For instruction on how to affect such action, we’d be wise to look to the work of Fred Ross.
My father channeled anger and frustration into practical political movement. He showed people how to lay the foundation of member-led movements that could change institutions and enact policies that would improve lives. He mobilized people to challenge the status quo wherever the status quo was unjust. He taught people how to stand up to police brutality, to fight segregation, to organize voter registration and voter turnout campaigns, and more. He instilled courage.
He worked from the understanding that while protests can draw attention to create sustainable change, it is the hard work of political persistence and working-class organization that would build real power and give people a lasting say in the decisions that shape their living and working conditions. He was patient but always acted with a sense of urgency, and he instilled those qualities in those whom he mentored.
He listened more than he spoke. He made it about the people’s story, not his. That was the cornerstone of his version of thoughtful action.
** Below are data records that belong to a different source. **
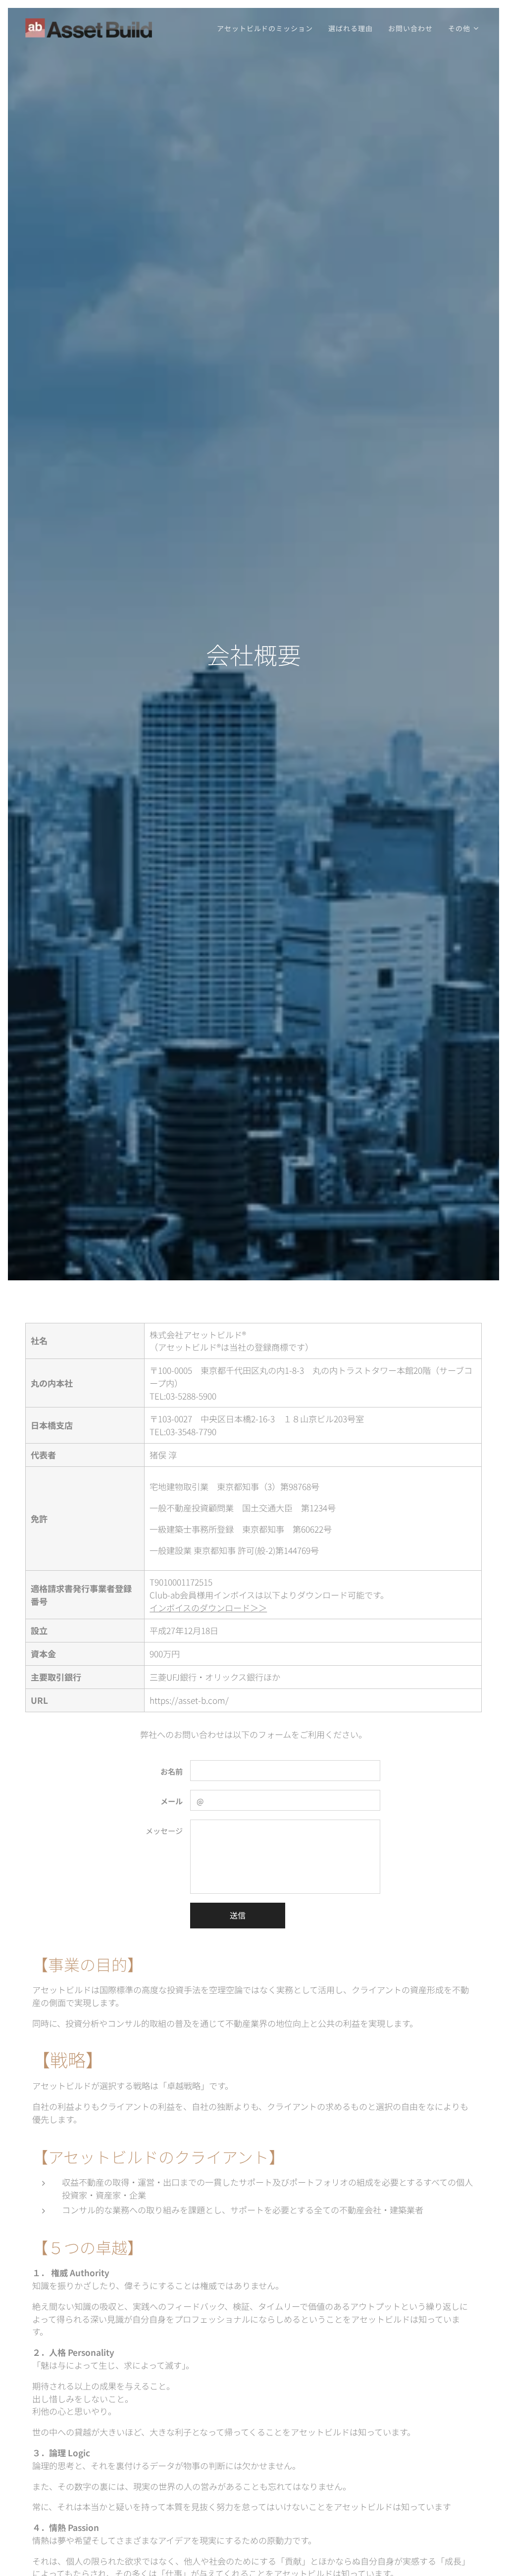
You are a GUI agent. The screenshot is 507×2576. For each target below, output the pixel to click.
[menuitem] (267, 28)
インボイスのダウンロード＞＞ (208, 1607)
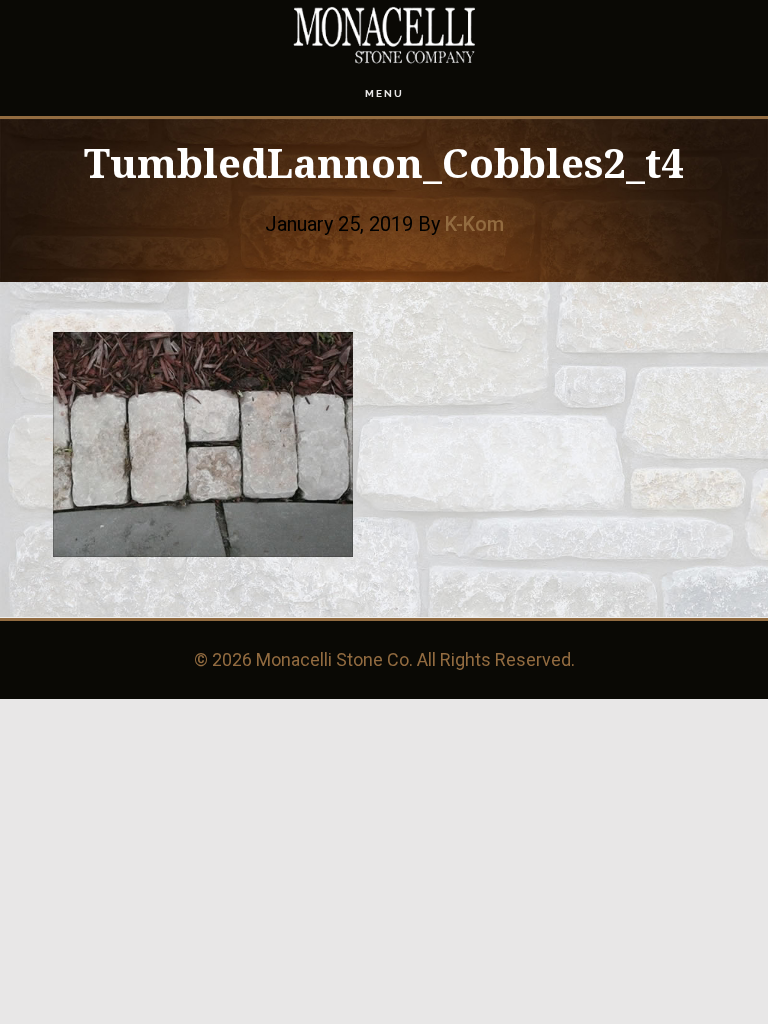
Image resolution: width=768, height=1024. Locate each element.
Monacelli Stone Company (384, 35)
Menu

My father once said, “An organizer is a leader who does not lead but gets behind the people and pushes.” He was not an egotistical man and couldn’t have given a damn whether his name was mentioned in the history books. Instead, he always remained focused on the larger goal: to empower as many people as possible with the skills and knowledge they’d need to form mass movements for their rights and freedoms — movements so persuasive in their genuine righteousness that they would ultimately be impossible to ignore, subvert, or suppress.
He helped people realize they had a voice and that they ought to be confident in raising it — and so should we all. If we take a page from Fred’s book, we might just be able to help people find their voices within the movement for expanded rights, worker unity, civil rights, and any other democratic undertaking we seek to promote.
My father understood that for democracy to exist, we must listen closely and then take informed, courageous action. If we all understand that, then we stand more than a fighting chance against the tyranny we’re facing today.